# Dirac spinor and antiparticles

1. May 7, 2013

### Lapidus

An electron field is a superposition of two four-component Dirac spinors, one of them multiplied with a creation operator and an exponential with negative energy, the other multiplied with an annihilation operator and an exponential with positive energy.

So I assume one Dirac spinor creates a particle (electron), the other annihaltes an antiparticle (positron). The conjugated electron field does vice versa.

But then each of these two spinors consists of two Weyl spinors, i.e. each Dirac spinor represents two electrons (up and down or left-chiral and right-chiral) and two positrons (up and down or left-chiral and right-chiral).

So why do we need then two Dirac spinors (a superposition of them) to account for electrons and positrons?

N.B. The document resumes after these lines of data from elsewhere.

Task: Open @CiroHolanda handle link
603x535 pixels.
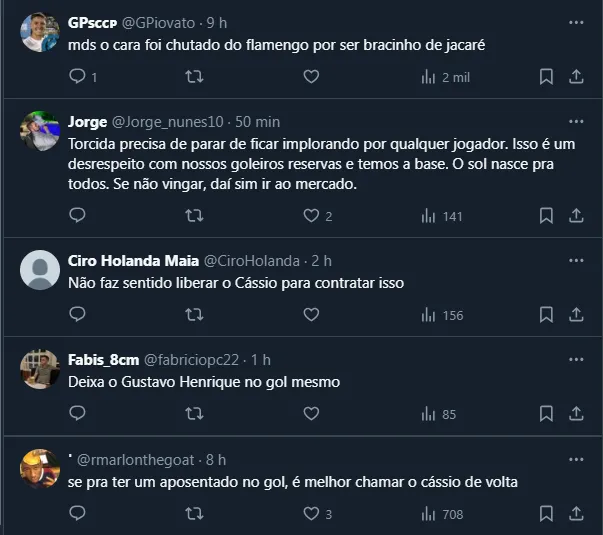Action: 252,261
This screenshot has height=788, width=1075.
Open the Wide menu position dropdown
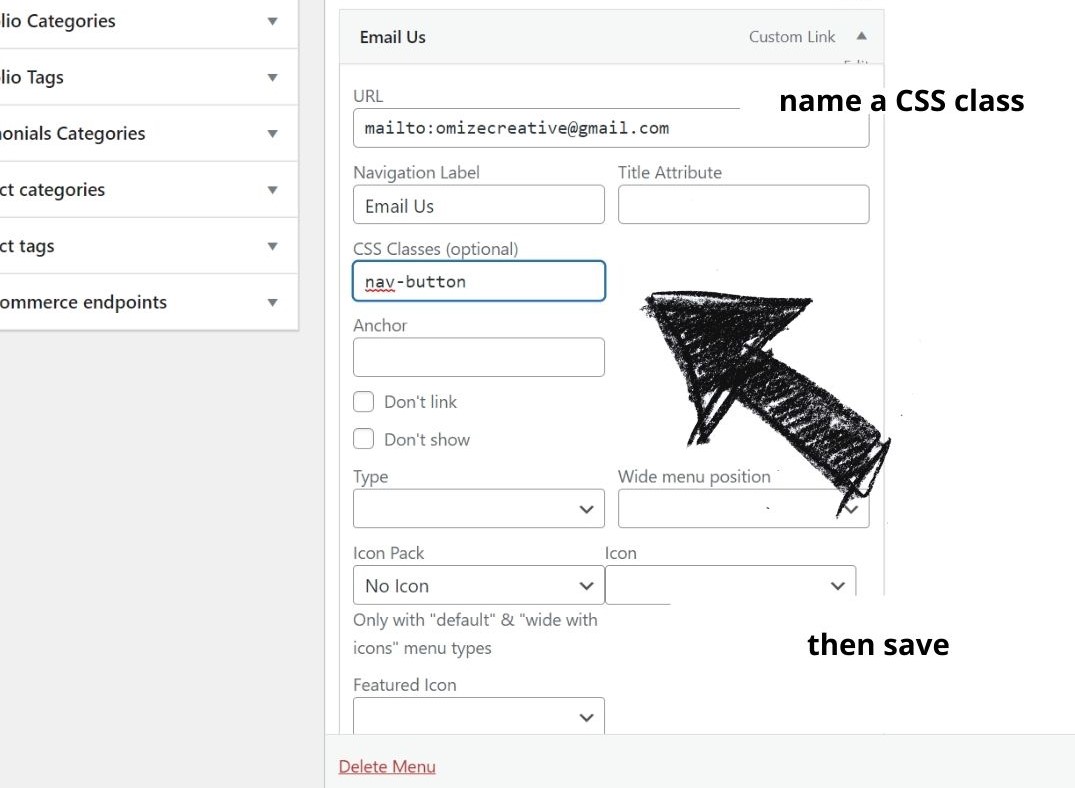[742, 509]
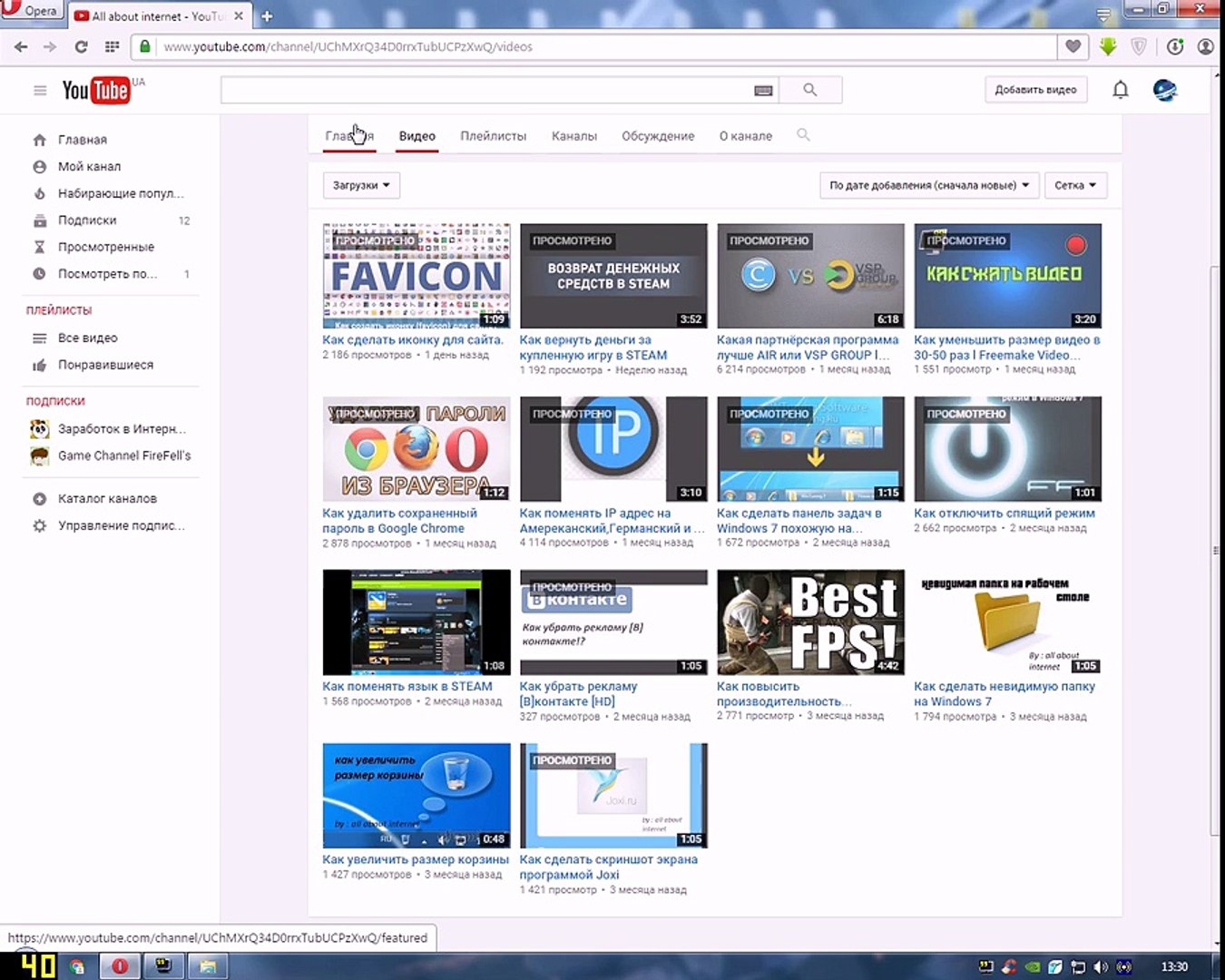Switch to the Плейлисты tab
This screenshot has height=980, width=1225.
coord(493,136)
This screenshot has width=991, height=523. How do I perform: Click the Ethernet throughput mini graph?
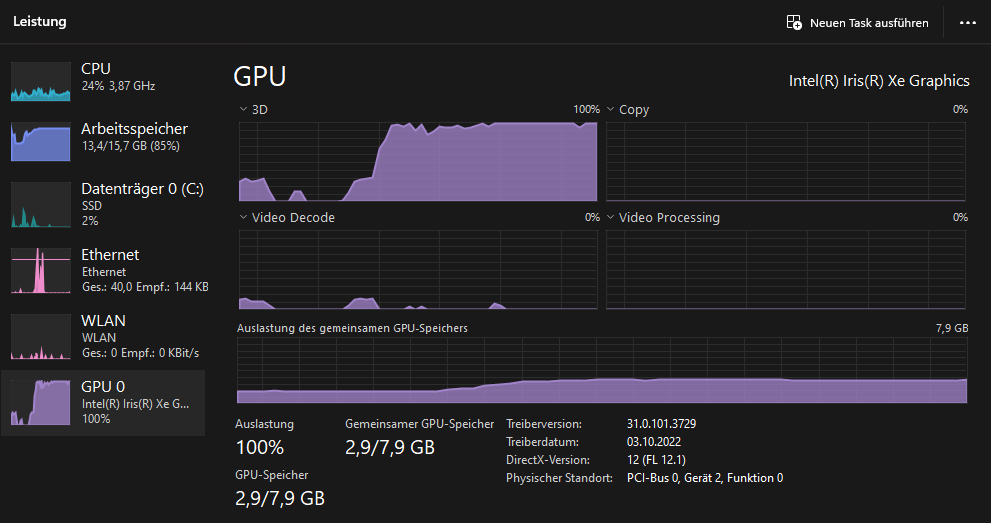40,270
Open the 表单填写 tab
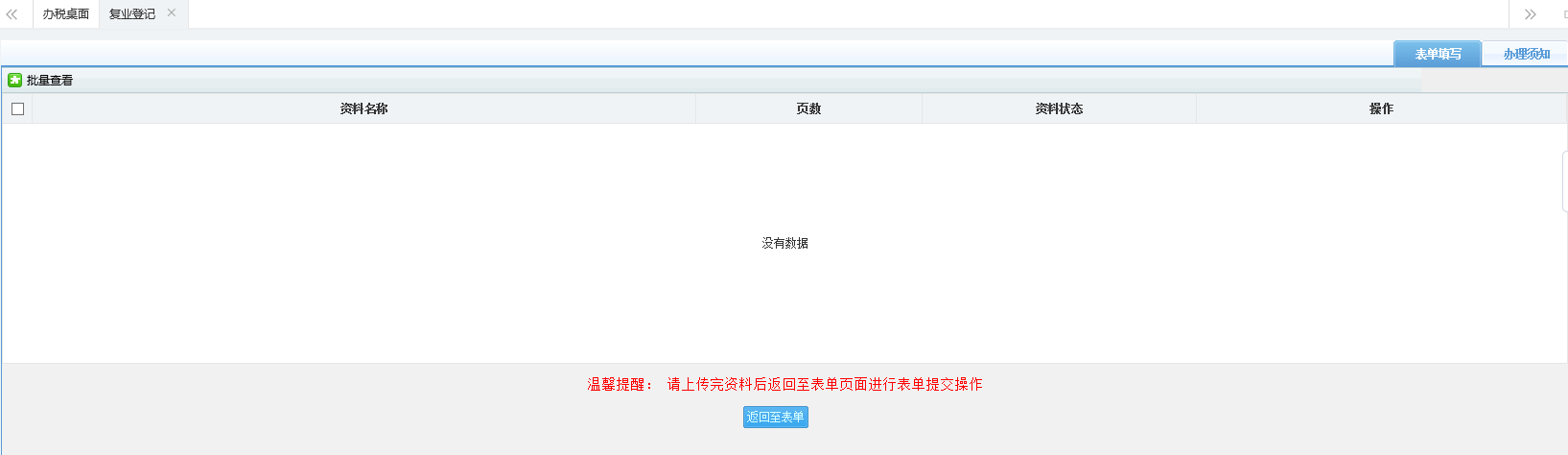The height and width of the screenshot is (455, 1568). (x=1437, y=54)
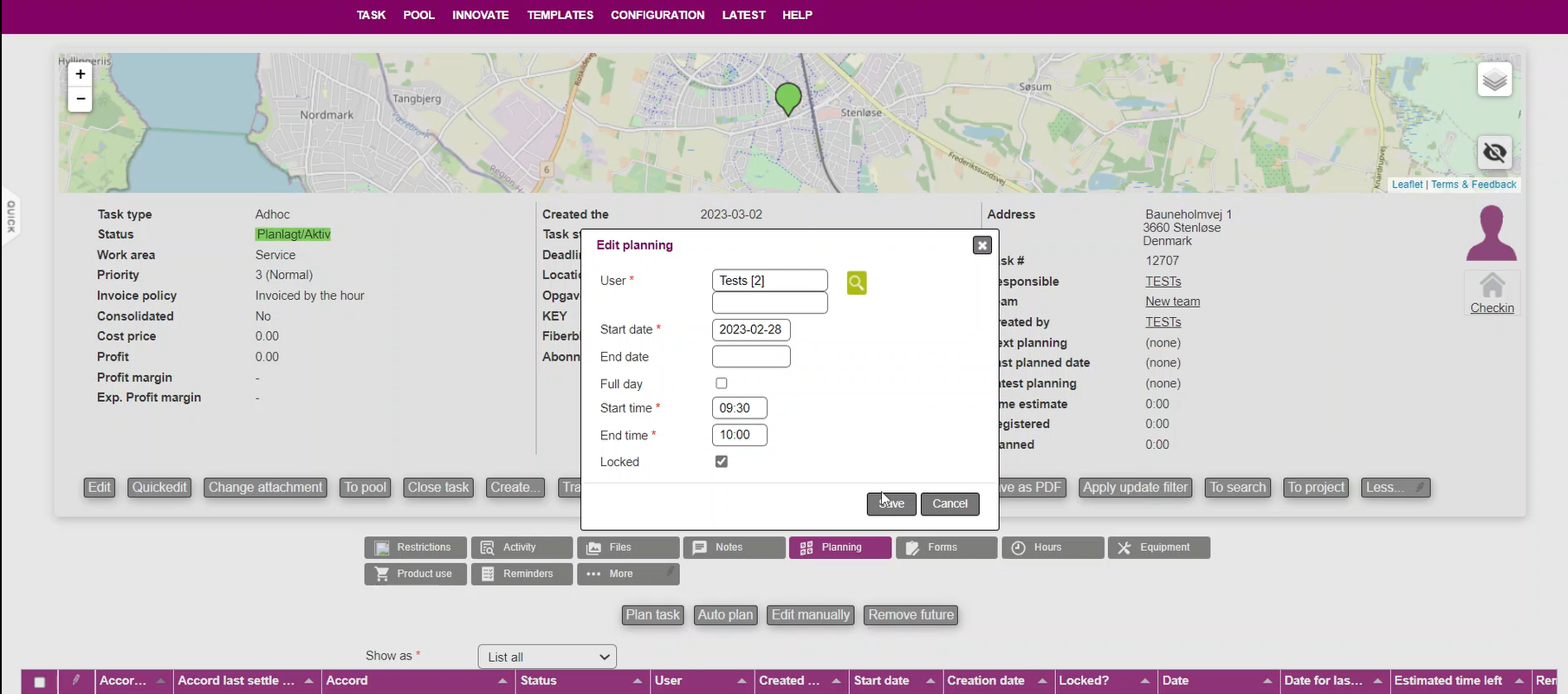Toggle the map visibility eye icon

click(x=1494, y=153)
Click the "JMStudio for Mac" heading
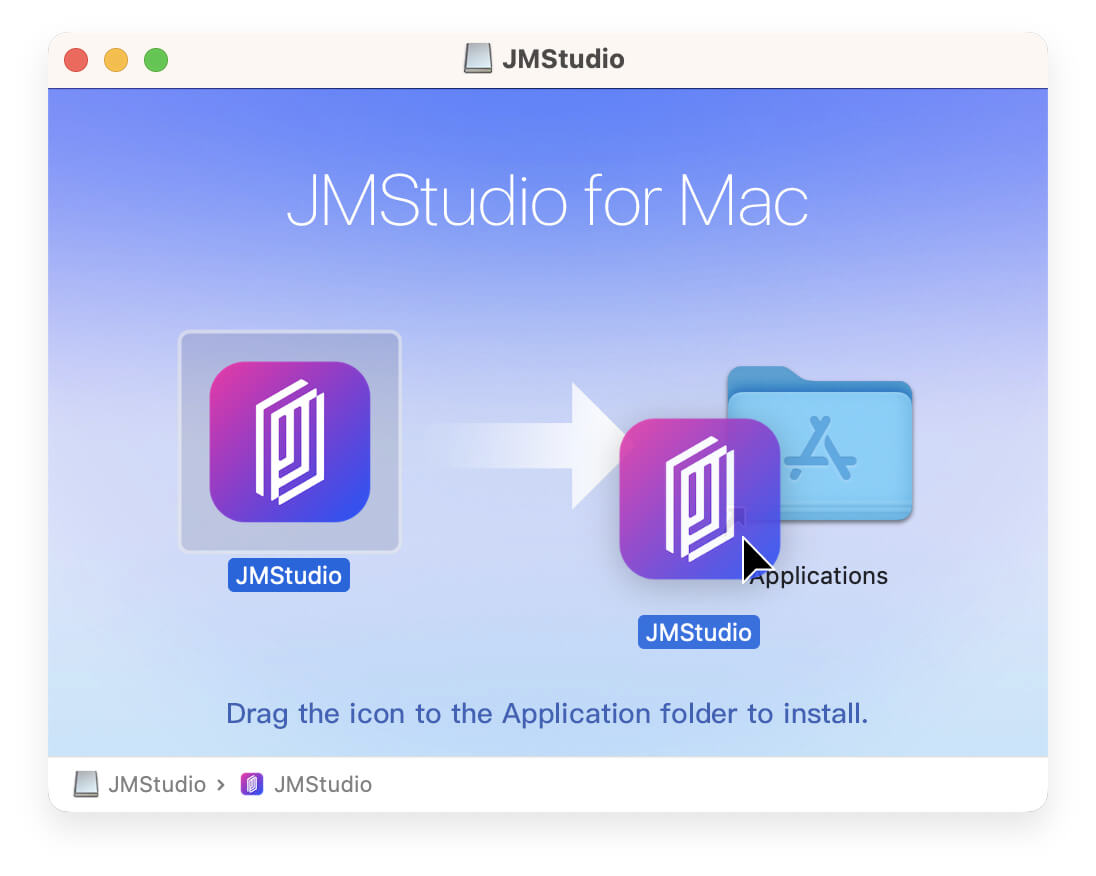 [x=547, y=203]
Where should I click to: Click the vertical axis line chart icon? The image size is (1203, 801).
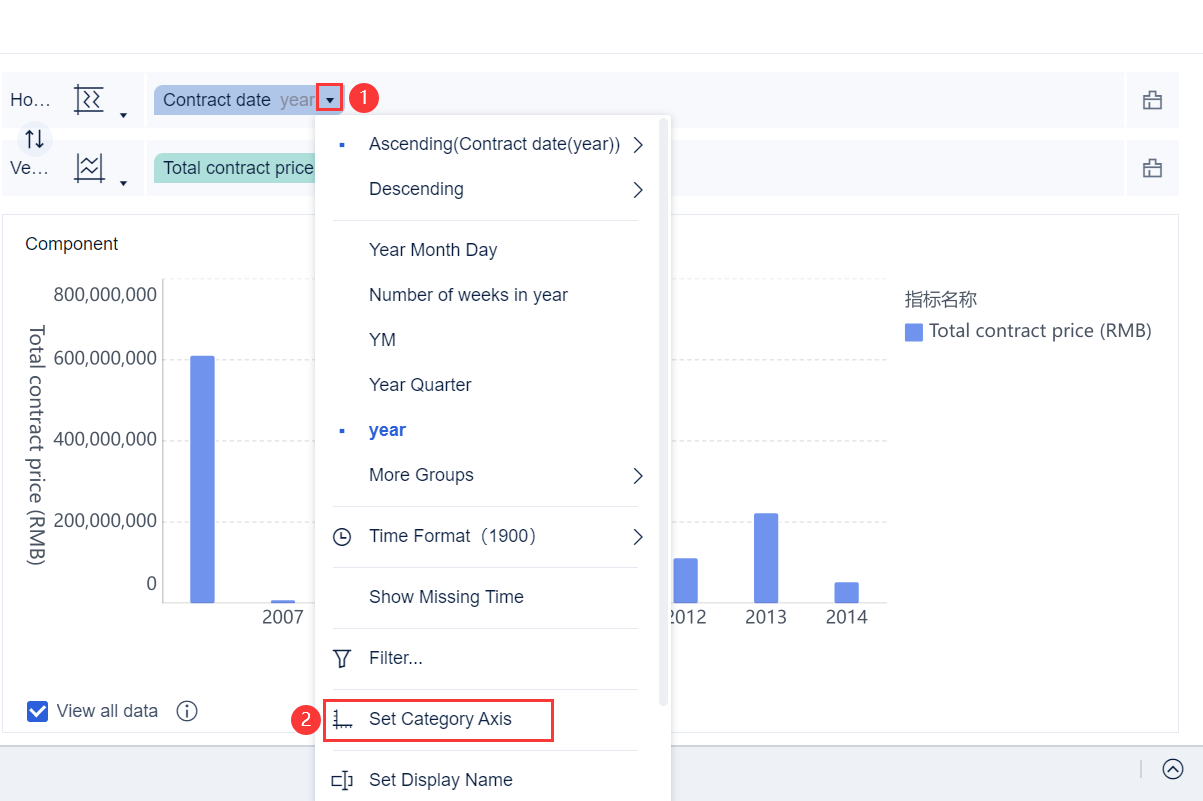(89, 167)
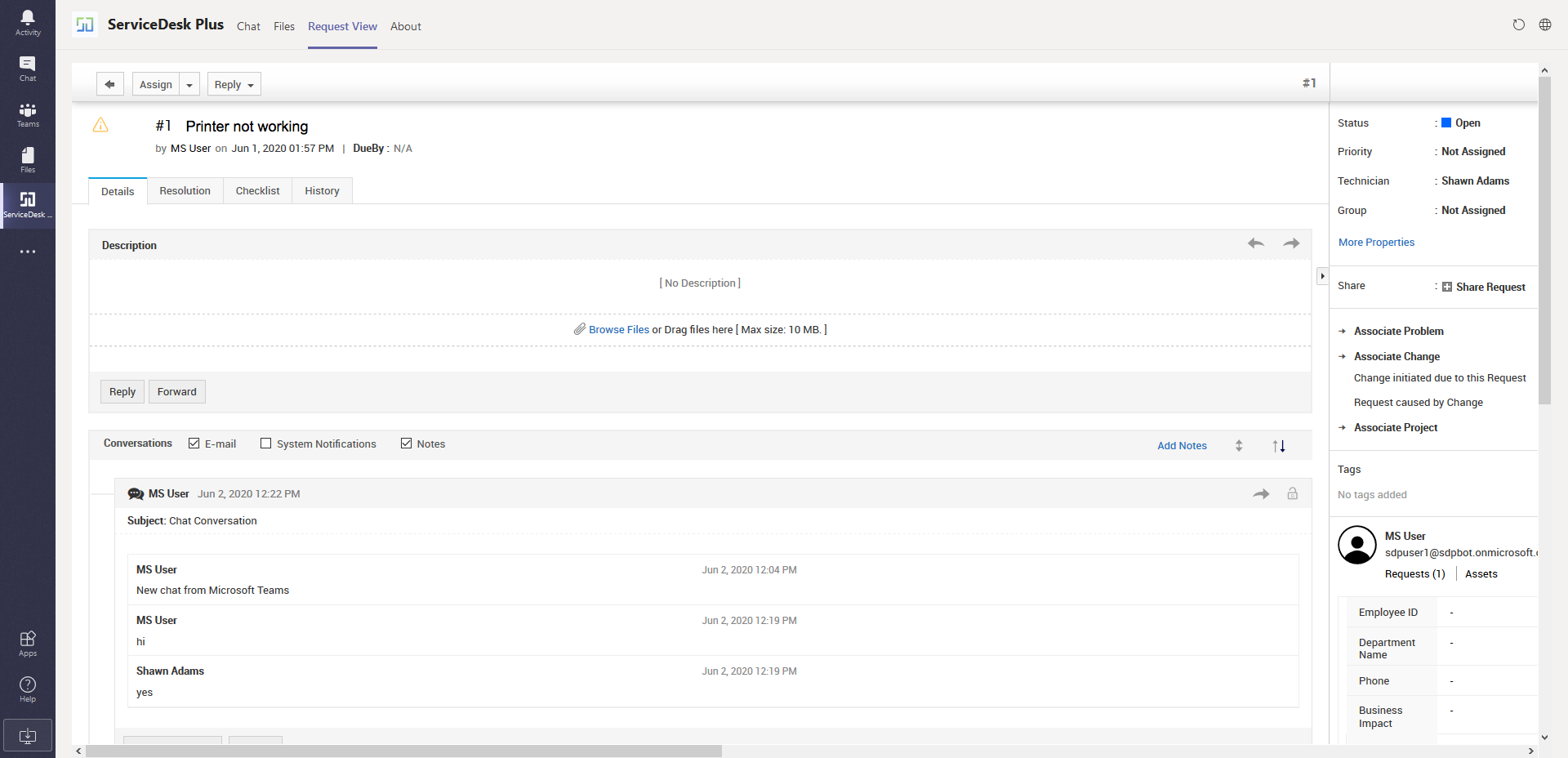
Task: Open the Assign dropdown arrow
Action: pos(189,85)
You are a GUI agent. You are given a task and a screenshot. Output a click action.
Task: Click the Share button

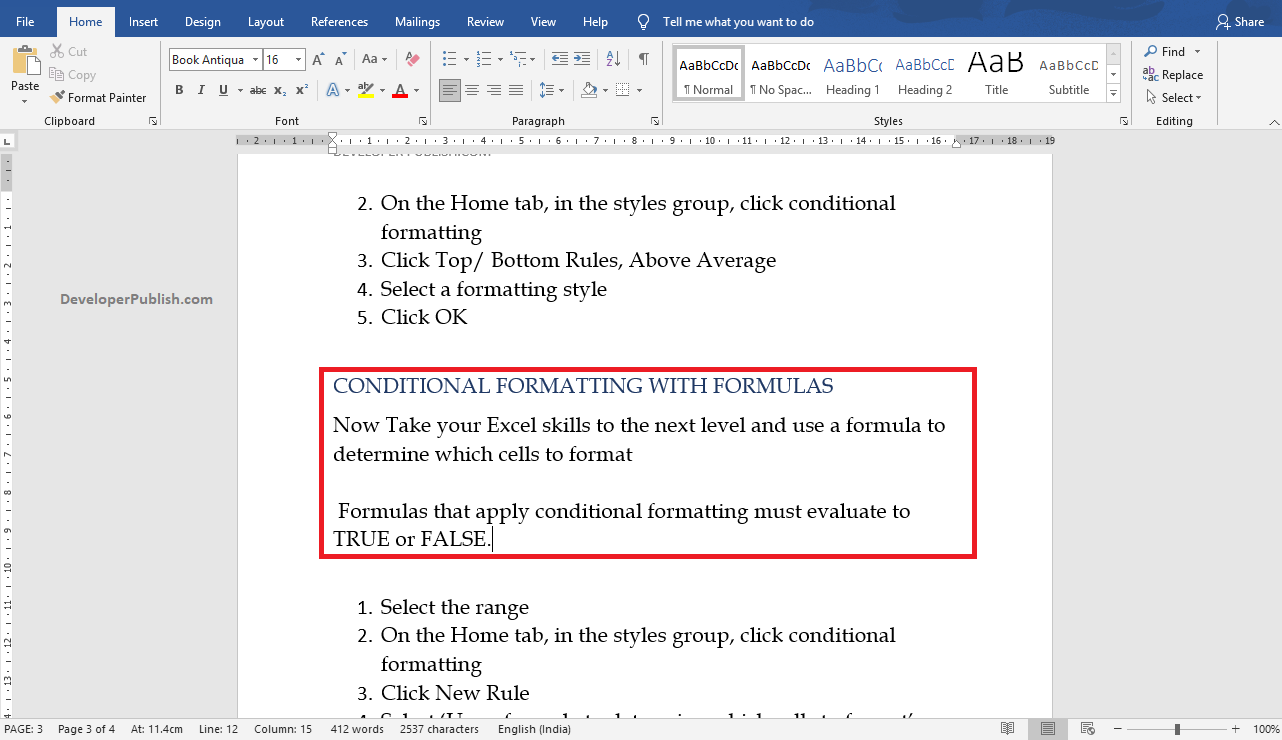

How and why do these 8 (2x4) components describe electrons and positrons? Does the Dirac equation restrict and reduce the number of compents somewhat? How?

thank you

2. May 7, 2013

### The_Duck

Yes, it's the Dirac equation. In momentum space it is

$(p_\mu \gamma^\mu + m) \psi(p) = 0$.

If you write out the form of the Dirac field in terms of creation and annihilation operators, this gives a condition on the 4-component spinors that multiply the creation and annihilation operators. Namely, $u(p)$ has to satisfy the momentum-space Dirac equation, and $\bar{v}(p)$ has to satisfy its adjoint. For a given $p$, this 4x4 matrix equation only has two solutions (the 4x4 matrix on the left-hand side has two zero eigenvalues). As a result, each of these 4-component spinors only really has two independent components. This gets rid of half of the degrees of freedom. Only 4 remain, as expected.

3. May 7, 2013

### PRB147

(1) 4×4 in Dirac equation is the requirement of parity conservation (Lorentz group representation).}
(2) secondly, in momentum space,according to mass-energy relation to which every component of spinor should obey, both u(p) and v(p) have two independent component, not four, as explained by The_Duck
(3) The choice of v(p) usually consider the charge conjugation, see book by Peskin

Last edited: May 7, 2013
4. May 9, 2013

### Lapidus

Thank you!

A follow-up question. Only the four-component Dirac spinor preserves parity and thus also improper Lorentz transformations. So chiral theories violate (improper) Lorentz invariance. Isn't that somewhat a problem, i.e. does not Nature always and anywhere demand Lorentz invariance to be kept?

5. May 9, 2013

### andrien

Be sure here lorentz transformation can be build up from infinitesimal ones i.e. parity is not a lorentz transformation.Weyl spinors since refer to a different chirality they don't preserve parity since they are either left handed or right handed. dirac spinor is however parity preserving.

6. May 9, 2013

### The_Duck

We can't deduce the symmetry group of Nature a priori: Nature can violate parity if she wants to. And apparently she does: parity is not a symmetry of the weak interaction. It's perfectly consistent for a theory to be invariant under all proper Lorentz transformations but not invariant under parity transformations.

As a side note, most people would call the weak interaction "Lorentz invariant" without a second thought, so when people say "Lorentz invariant" they are not necessarily requiring invariance under improper Lorentz transformations.